== DATA EXTRACTS ==
————

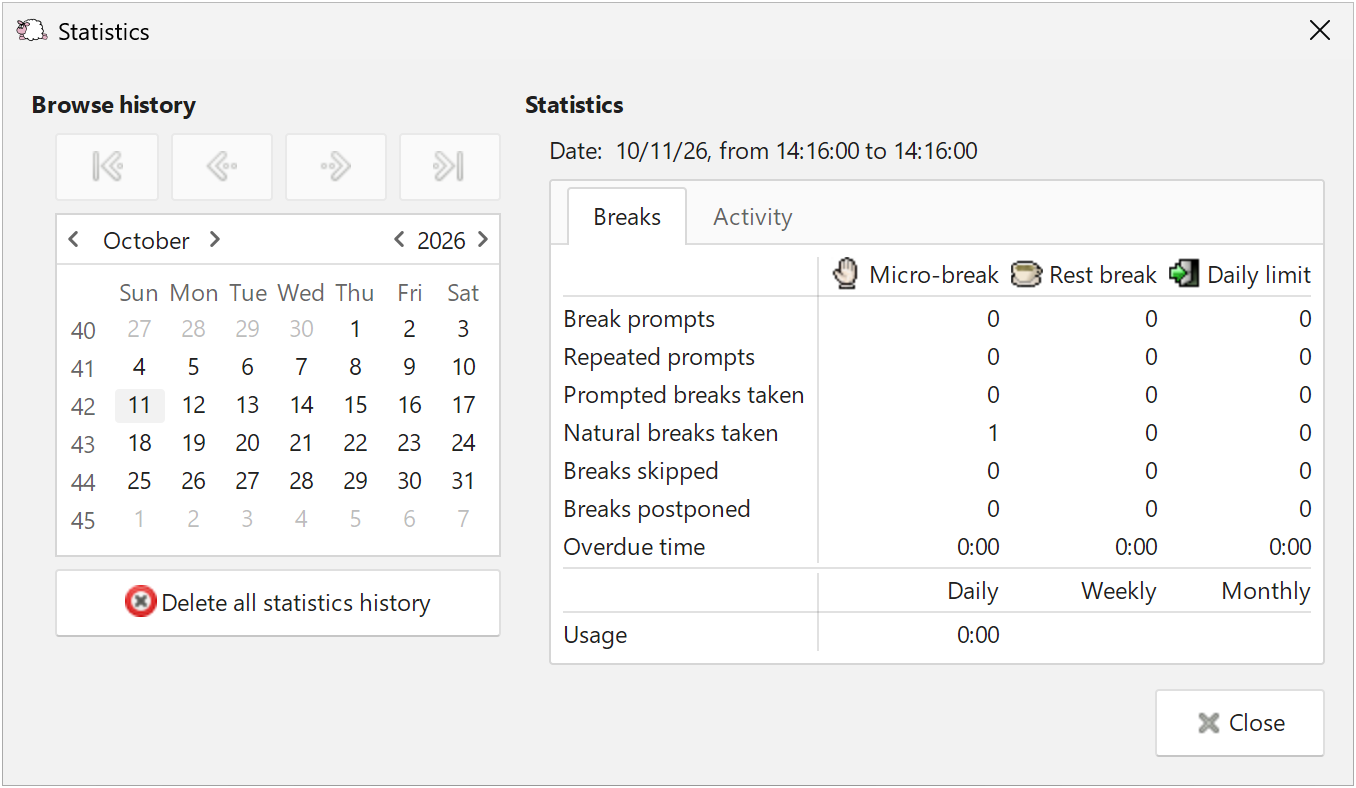The width and height of the screenshot is (1356, 788).
Task: Advance to next month after October
Action: pyautogui.click(x=214, y=240)
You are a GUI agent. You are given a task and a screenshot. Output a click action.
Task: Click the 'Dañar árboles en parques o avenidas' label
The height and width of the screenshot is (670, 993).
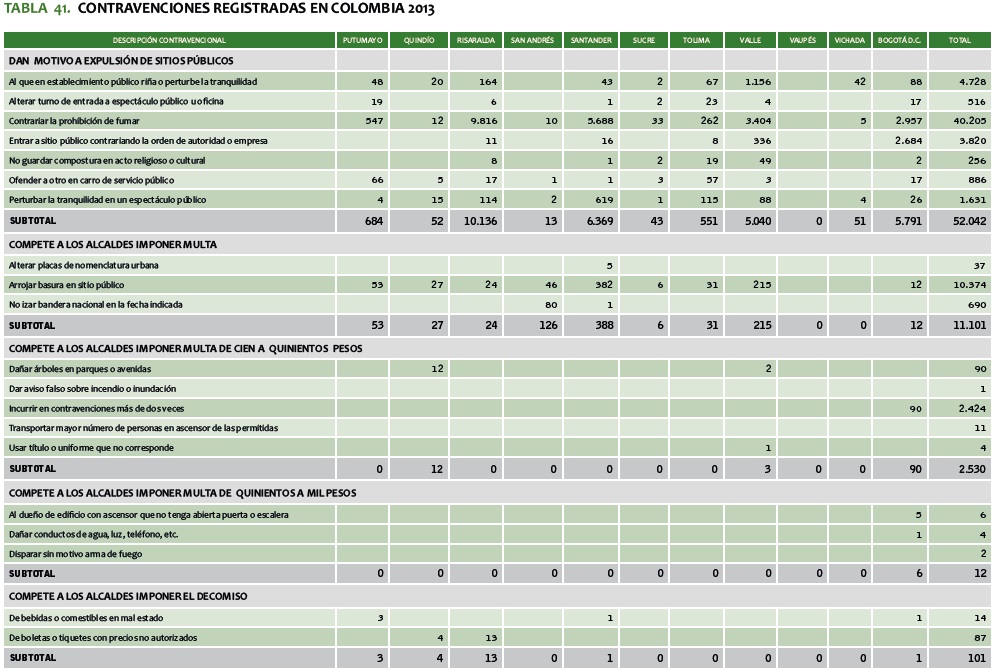[82, 368]
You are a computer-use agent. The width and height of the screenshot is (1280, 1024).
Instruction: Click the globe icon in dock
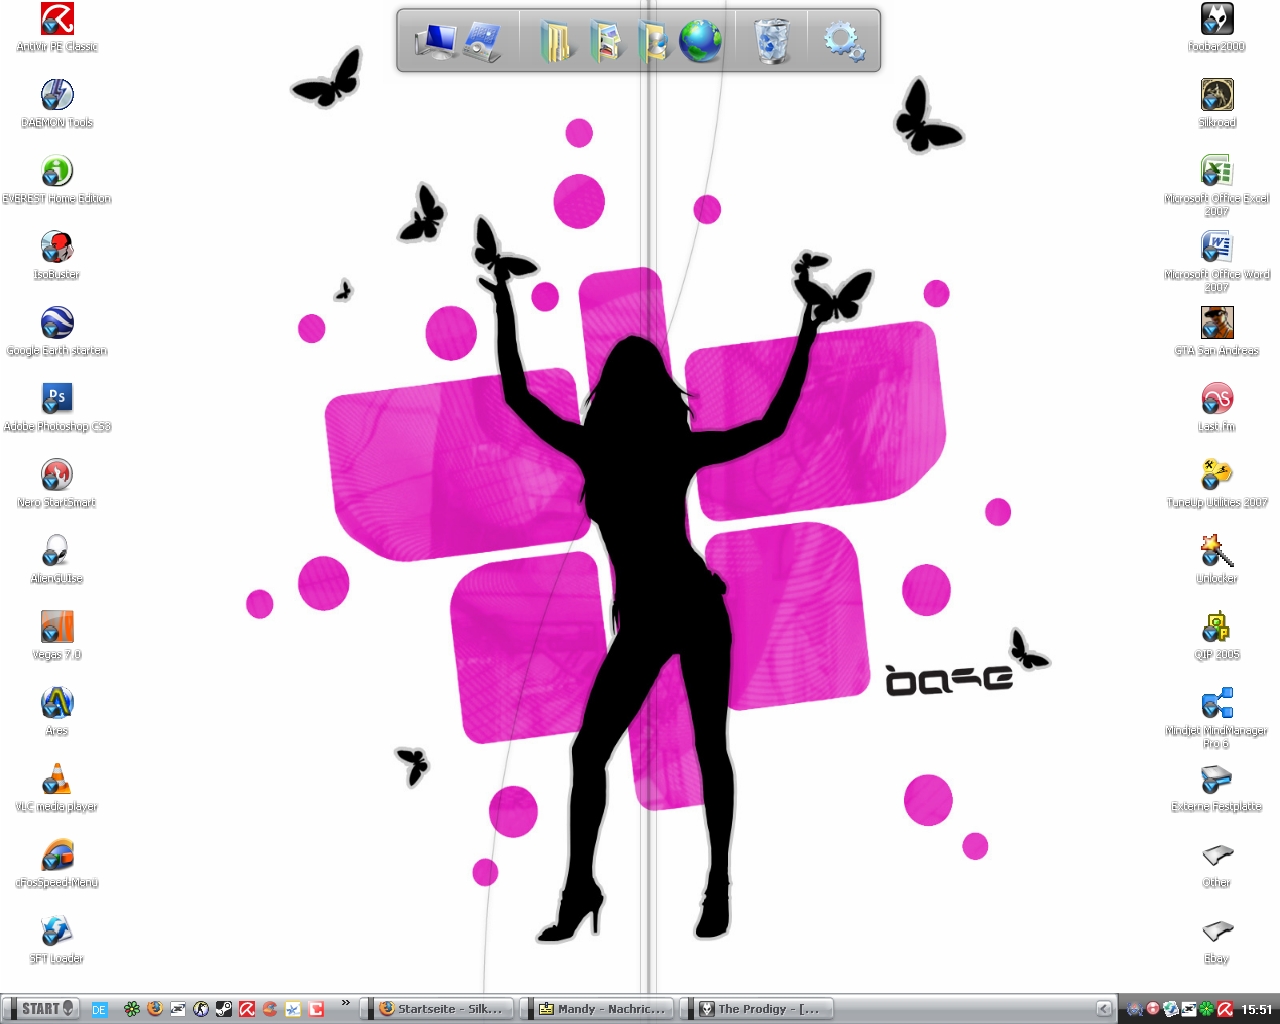tap(700, 42)
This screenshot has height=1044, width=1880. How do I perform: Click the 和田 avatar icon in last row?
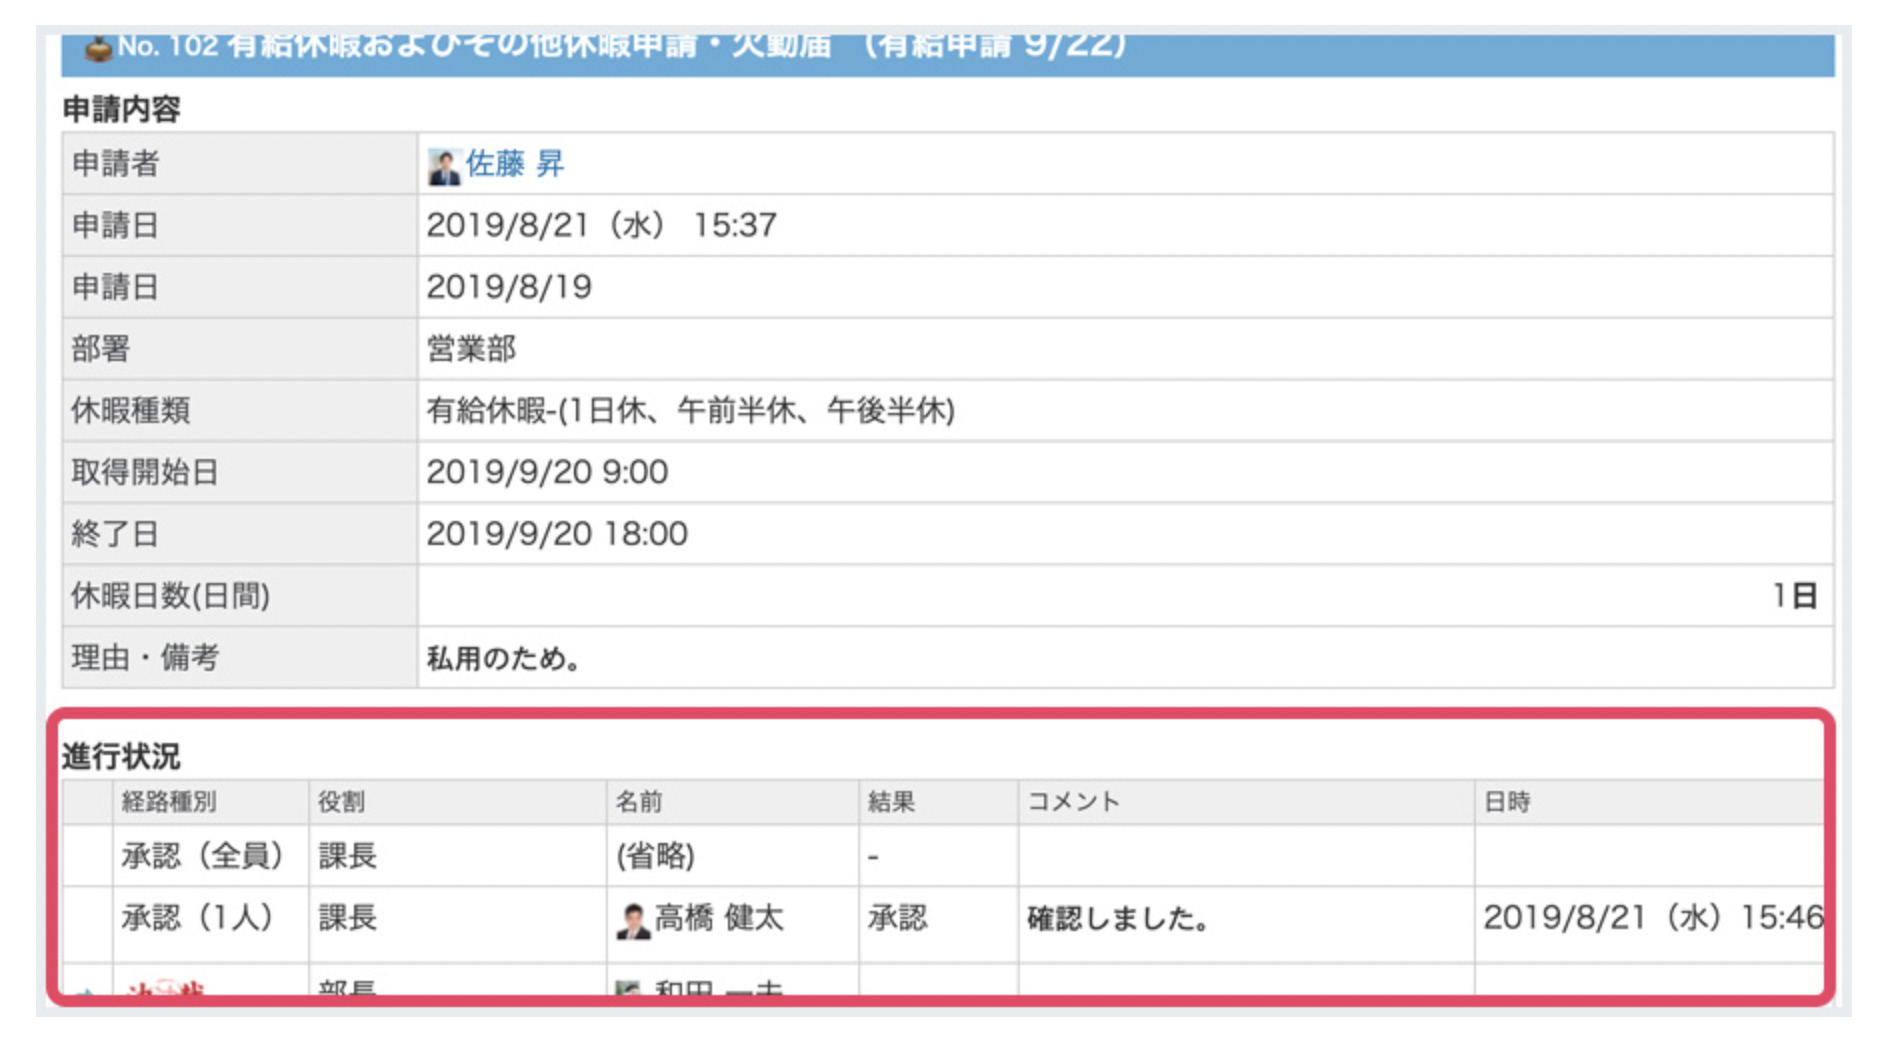[628, 988]
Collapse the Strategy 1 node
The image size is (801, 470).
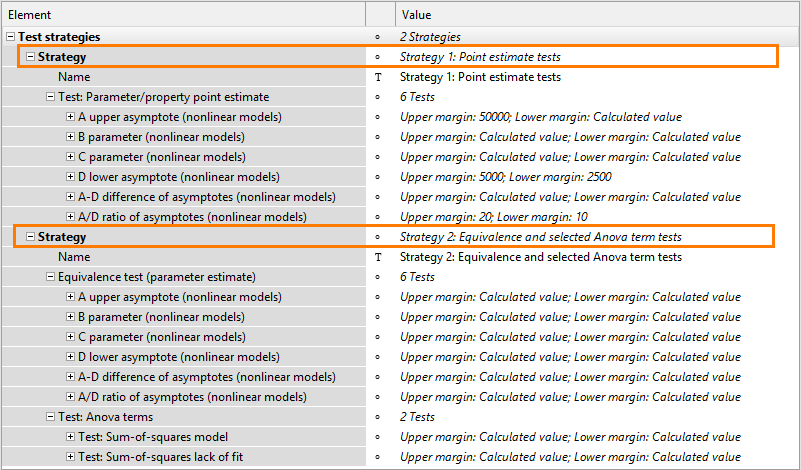pyautogui.click(x=30, y=57)
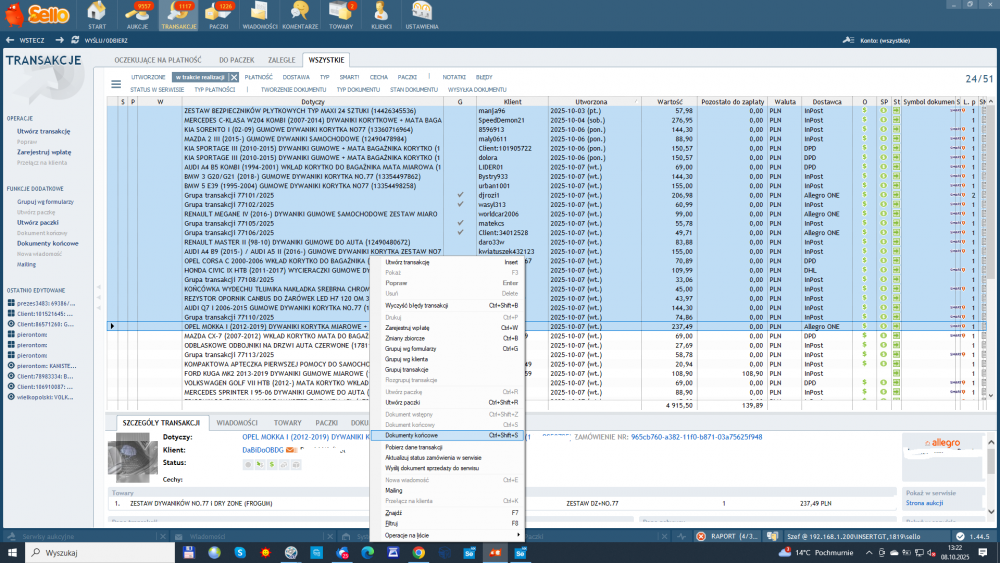Open the Dostawa filter dropdown
Screen dimensions: 1000x563
[296, 77]
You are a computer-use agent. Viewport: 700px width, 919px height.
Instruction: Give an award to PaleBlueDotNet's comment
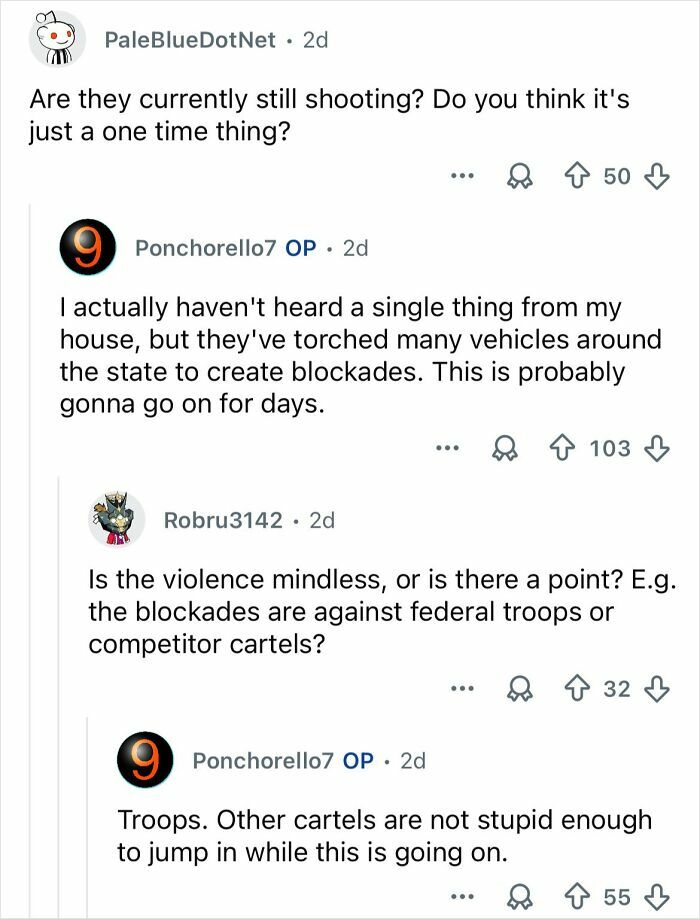(x=520, y=176)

————

== WHAT YOU WILL DO ==
Only the lines from the one with "Task: Click the" to the last line of the listing, inclusive, are to be set down, exactly as they stand and without pictures.

== EXERCISE RESULT ==
Task: Click the 'Dañar árboles en parques o avenidas' label
The height and width of the screenshot is (670, 993).
[82, 368]
You are a computer-use agent. The width and height of the screenshot is (1280, 1024).
Instruction: Click the globe icon in dock
tap(700, 42)
This screenshot has height=1044, width=1880. How do I perform: Click the 和田 avatar icon in last row?
[628, 988]
Collapse the Strategy 1 node
The image size is (801, 470).
pyautogui.click(x=30, y=57)
Open the Dostawa filter dropdown
Screen dimensions: 1000x563
[296, 77]
You are a computer-use agent. Viewport: 700px width, 919px height.
Instruction: Give an award to PaleBlueDotNet's comment
(x=520, y=176)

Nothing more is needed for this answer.